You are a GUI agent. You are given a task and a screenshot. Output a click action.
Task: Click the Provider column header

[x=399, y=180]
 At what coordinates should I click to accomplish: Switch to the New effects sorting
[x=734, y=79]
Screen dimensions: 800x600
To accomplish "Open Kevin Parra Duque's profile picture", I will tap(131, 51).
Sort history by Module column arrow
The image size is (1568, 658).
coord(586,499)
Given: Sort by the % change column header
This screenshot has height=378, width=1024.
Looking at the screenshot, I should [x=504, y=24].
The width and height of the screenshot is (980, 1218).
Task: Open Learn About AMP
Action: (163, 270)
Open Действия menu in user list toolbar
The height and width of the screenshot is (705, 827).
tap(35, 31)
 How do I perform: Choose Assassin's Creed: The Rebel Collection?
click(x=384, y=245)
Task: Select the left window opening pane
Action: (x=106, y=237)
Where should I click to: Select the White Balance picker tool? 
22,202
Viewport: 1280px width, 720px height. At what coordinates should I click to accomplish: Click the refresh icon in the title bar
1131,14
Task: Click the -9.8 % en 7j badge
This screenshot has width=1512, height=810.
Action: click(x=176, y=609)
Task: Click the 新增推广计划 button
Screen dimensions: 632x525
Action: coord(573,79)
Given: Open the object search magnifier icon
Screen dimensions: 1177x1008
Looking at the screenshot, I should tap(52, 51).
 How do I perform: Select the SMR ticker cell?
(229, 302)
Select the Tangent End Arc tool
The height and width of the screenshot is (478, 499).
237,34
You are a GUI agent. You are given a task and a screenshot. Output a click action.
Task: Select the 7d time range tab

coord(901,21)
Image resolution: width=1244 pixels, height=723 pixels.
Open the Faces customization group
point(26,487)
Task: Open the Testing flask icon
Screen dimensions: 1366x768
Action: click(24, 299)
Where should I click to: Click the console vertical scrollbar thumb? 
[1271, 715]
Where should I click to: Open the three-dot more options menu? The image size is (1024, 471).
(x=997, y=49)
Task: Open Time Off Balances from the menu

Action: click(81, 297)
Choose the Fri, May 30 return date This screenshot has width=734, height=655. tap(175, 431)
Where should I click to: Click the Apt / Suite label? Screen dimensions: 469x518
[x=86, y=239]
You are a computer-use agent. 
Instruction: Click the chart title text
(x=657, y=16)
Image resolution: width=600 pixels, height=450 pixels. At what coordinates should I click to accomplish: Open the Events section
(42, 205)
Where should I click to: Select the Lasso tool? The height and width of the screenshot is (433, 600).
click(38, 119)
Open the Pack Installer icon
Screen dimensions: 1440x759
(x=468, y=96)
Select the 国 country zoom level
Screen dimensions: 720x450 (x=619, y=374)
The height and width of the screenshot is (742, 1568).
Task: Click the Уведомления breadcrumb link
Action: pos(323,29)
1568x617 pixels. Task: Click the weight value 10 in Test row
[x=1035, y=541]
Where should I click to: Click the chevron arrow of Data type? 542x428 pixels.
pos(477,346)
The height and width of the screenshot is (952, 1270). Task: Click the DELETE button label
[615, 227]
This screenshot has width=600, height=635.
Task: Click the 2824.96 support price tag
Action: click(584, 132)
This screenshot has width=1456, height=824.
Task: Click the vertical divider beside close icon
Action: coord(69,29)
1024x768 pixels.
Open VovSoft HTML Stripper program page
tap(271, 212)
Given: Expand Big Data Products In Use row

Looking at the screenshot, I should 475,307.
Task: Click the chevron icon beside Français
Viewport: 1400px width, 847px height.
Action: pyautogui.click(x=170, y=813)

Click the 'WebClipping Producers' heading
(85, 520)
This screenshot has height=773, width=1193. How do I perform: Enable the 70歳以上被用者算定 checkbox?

● Work instruction
Could you reproduce every record above exactly as it appears?

● Response
You are a GUI agent. You are given a task and a screenshot. Output a click action.
Task: Click the Provider column header

[x=399, y=180]
 At what coordinates should I click to accomplish: Switch to the New effects sorting
[x=734, y=79]
Screen dimensions: 800x600
To accomplish "Open Kevin Parra Duque's profile picture", I will tap(131, 51).
Sort history by Module column arrow
The image size is (1568, 658).
coord(586,499)
Given: Sort by the % change column header
This screenshot has height=378, width=1024.
Looking at the screenshot, I should [x=504, y=24].
The width and height of the screenshot is (980, 1218).
Task: Open Learn About AMP
Action: (163, 270)
Open Действия menu in user list toolbar
The height and width of the screenshot is (705, 827).
tap(35, 31)
 How do I perform: Choose Assassin's Creed: The Rebel Collection?
click(x=384, y=245)
Task: Select the left window opening pane
Action: (x=106, y=237)
Where should I click to: Select the White Balance picker tool? 
22,202
Viewport: 1280px width, 720px height. At what coordinates should I click to accomplish: Click the refresh icon in the title bar
1131,14
Task: Click the -9.8 % en 7j badge
This screenshot has width=1512, height=810.
Action: click(x=176, y=609)
Task: Click the 新增推广计划 button
Screen dimensions: 632x525
Action: coord(573,79)
Given: Open the object search magnifier icon
Screen dimensions: 1177x1008
Looking at the screenshot, I should tap(52, 51).
 How do I perform: Select the SMR ticker cell?
(229, 302)
Select the Tangent End Arc tool
The height and width of the screenshot is (478, 499).
237,34
You are a GUI agent. You are given a task and a screenshot. Output a click action.
Task: Select the 7d time range tab

coord(901,21)
Image resolution: width=1244 pixels, height=723 pixels.
Open the Faces customization group
point(26,487)
Task: Open the Testing flask icon
Screen dimensions: 1366x768
Action: click(24, 299)
Where should I click to: Click the console vertical scrollbar thumb? 
[1271, 715]
Where should I click to: Open the three-dot more options menu? The image size is (1024, 471).
(x=997, y=49)
Task: Open Time Off Balances from the menu

Action: click(81, 297)
Choose the Fri, May 30 return date This screenshot has width=734, height=655. tap(175, 431)
Where should I click to: Click the Apt / Suite label? Screen dimensions: 469x518
[x=86, y=239]
You are a computer-use agent. 
Instruction: Click the chart title text
(x=657, y=16)
Image resolution: width=600 pixels, height=450 pixels. At what coordinates should I click to accomplish: Open the Events section
(42, 205)
Where should I click to: Select the Lasso tool? The height and width of the screenshot is (433, 600).
click(38, 119)
Open the Pack Installer icon
Screen dimensions: 1440x759
(x=468, y=96)
Select the 国 country zoom level
Screen dimensions: 720x450 (x=619, y=374)
The height and width of the screenshot is (742, 1568).
Task: Click the Уведомления breadcrumb link
Action: pos(323,29)
1568x617 pixels. Task: Click the weight value 10 in Test row
[x=1035, y=541]
Where should I click to: Click the chevron arrow of Data type? 542x428 pixels.
pos(477,346)
The height and width of the screenshot is (952, 1270). Task: Click the DELETE button label
[615, 227]
This screenshot has width=600, height=635.
Task: Click the 2824.96 support price tag
Action: click(584, 132)
This screenshot has width=1456, height=824.
Task: Click the vertical divider beside close icon
Action: coord(69,29)
1024x768 pixels.
Open VovSoft HTML Stripper program page
tap(271, 212)
Given: Expand Big Data Products In Use row

Looking at the screenshot, I should 475,307.
Task: Click the chevron icon beside Français
Viewport: 1400px width, 847px height.
Action: pyautogui.click(x=170, y=813)

Click the 'WebClipping Producers' heading
(85, 520)
This screenshot has height=773, width=1193. How do I perform: Enable the 70歳以上被用者算定 checkbox?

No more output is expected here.